Marian opened and closed her mouth, summoning reserves of
strength. ‘Yes.’
She could not say more than that to her husband. She
could not say that she both did, and did not, want to hear his voice right then,
or that he might have done the right thing in staying at home and she the wrong
in leaving it. She whispered that she had to go and replaced the handset.
When the knock came on her door and she saw her niece
standing there, she knew that edicts had gone out: Don’t let Auntie Marian
dwell on things. Keep her occupied. No malingering.
‘Hi,’ said Tiffany, doing that thing they do, that spastic
fingerwave at cheek level.
‘Come in,’ said Marian repressively.
‘Cool,’ said Tiffany. ‘Hey, isn’t this, like, the room
you had last year?’
‘Mm.’
A few centuries passed. As Marian unpacked her suitcase,
showered, and dressed for dinner, Tiffany waited on the bed, legs crossed,
directing bright, uncritical observations into the room. ‘Mm,’ said Marian from
time to time.
‘Auntie Marian?’
‘Mm?’
‘I saw Mr DeLuca downstairs. He remembers us.’

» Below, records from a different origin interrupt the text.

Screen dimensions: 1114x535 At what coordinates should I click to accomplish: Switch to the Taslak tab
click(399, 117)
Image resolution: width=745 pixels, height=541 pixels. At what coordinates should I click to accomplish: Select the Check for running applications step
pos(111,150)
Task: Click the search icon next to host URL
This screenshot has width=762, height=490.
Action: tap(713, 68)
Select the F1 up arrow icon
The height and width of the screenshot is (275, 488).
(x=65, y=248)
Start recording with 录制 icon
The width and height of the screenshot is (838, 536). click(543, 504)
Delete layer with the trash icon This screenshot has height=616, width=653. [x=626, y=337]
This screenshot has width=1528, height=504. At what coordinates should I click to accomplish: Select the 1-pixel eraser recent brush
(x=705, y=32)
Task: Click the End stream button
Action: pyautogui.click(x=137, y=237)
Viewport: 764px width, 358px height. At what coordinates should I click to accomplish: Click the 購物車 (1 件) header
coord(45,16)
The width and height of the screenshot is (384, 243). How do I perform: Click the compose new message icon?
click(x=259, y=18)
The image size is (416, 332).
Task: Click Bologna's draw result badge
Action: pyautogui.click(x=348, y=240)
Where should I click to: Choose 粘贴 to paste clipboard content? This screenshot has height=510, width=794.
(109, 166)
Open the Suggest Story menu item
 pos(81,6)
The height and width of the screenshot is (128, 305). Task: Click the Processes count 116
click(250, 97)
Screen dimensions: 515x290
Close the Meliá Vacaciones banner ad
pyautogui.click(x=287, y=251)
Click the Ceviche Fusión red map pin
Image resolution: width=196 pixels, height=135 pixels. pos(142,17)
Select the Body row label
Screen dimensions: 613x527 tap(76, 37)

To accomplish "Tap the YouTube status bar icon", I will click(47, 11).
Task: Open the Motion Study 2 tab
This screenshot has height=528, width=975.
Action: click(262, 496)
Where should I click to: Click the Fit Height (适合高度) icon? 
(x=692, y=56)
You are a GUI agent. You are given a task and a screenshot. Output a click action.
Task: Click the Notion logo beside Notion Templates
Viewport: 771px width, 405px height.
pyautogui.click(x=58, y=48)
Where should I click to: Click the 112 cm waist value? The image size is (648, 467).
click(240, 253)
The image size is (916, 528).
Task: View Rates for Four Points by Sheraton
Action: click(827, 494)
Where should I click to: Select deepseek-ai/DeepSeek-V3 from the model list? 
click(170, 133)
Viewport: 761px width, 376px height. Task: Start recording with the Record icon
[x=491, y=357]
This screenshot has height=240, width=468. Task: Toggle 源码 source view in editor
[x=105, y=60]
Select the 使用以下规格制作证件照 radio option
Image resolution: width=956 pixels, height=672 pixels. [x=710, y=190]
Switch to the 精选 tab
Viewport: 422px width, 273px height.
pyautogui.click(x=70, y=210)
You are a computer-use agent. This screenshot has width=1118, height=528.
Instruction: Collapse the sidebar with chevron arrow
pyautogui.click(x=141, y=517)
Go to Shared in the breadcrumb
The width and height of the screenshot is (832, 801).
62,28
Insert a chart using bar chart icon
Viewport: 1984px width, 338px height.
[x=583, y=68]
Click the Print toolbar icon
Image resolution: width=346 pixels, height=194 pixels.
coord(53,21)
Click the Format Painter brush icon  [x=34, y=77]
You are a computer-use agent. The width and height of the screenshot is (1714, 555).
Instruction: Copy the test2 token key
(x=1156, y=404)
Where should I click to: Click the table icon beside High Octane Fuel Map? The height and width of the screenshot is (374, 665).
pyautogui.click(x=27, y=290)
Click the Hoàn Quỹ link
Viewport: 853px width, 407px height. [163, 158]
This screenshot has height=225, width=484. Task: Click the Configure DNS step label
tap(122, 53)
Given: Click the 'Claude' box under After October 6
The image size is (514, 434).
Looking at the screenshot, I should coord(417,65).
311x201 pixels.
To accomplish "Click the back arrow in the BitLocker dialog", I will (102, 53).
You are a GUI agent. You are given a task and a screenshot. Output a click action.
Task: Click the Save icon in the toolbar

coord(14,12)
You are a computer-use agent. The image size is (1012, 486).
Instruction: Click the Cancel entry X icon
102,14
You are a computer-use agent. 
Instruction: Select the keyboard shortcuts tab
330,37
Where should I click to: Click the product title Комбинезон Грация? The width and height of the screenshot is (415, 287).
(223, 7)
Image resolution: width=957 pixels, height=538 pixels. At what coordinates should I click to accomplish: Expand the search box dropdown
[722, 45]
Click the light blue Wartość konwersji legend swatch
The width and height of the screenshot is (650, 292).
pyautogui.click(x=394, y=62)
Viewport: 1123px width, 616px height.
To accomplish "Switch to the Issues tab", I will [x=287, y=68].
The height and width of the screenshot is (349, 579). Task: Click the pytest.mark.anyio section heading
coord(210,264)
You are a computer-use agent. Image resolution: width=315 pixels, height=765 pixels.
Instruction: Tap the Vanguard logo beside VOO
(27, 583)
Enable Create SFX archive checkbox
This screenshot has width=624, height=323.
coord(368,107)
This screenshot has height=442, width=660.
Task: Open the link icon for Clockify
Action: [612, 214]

‘So he should. We’ve been coming here since the year
dot.’
Tiffany had an aspirant eye on Marian’s wardrobe mirror,
where her slender ankles and thighs gleamed. Metal glinted on her teeth. She eased
her skirt up a little, flexed her tendons and turned her knees this way and
that; then, with an air of carefully testing her words, she said, ‘When he
kisses your hand he says signorina.’
‘Or signora, as
the case may be,’ said Marian.
She
fastened her earrings, left, then right, and regarded her niece. Tiffany was
sixteen, and possibly still to discover sex, drugs and rock ’n’ roll. More was
the pity, for Marian saw little profit in the sweetly brave ambitions the child
had professed on Christmas Day, namely to work with the disadvantaged or in
overseas aid.
Or
the dear little thing was dissembling. Meanwhile Marian could think of better paths
to dissolution than attracting the attention of Mr DeLuca, a man of supple
smiles and blood, a man who liked to put his hand in the small of a woman’s
back. ‘Am I very late?’
Tiffany’s brown wrist turned like a wisp of smoke in the
mirror. ‘Five past seven. Mum said meet in the lounge. What are you going to
have?’ She rotated her shoulders deliciously. ‘I’m going to have a champagne
cocktail with pink champagne.’
‘Mm.’
‘This holiday is going to be so good,’ said Tiffany
meaningfully.
Meaning I’ll be bucked up by it and you’ll be the agent, thought
Marian, visualising the sweetness and satisfaction, hearing the wispy little
voice layered with elements of bossiness, delicacy and grief. For two weeks.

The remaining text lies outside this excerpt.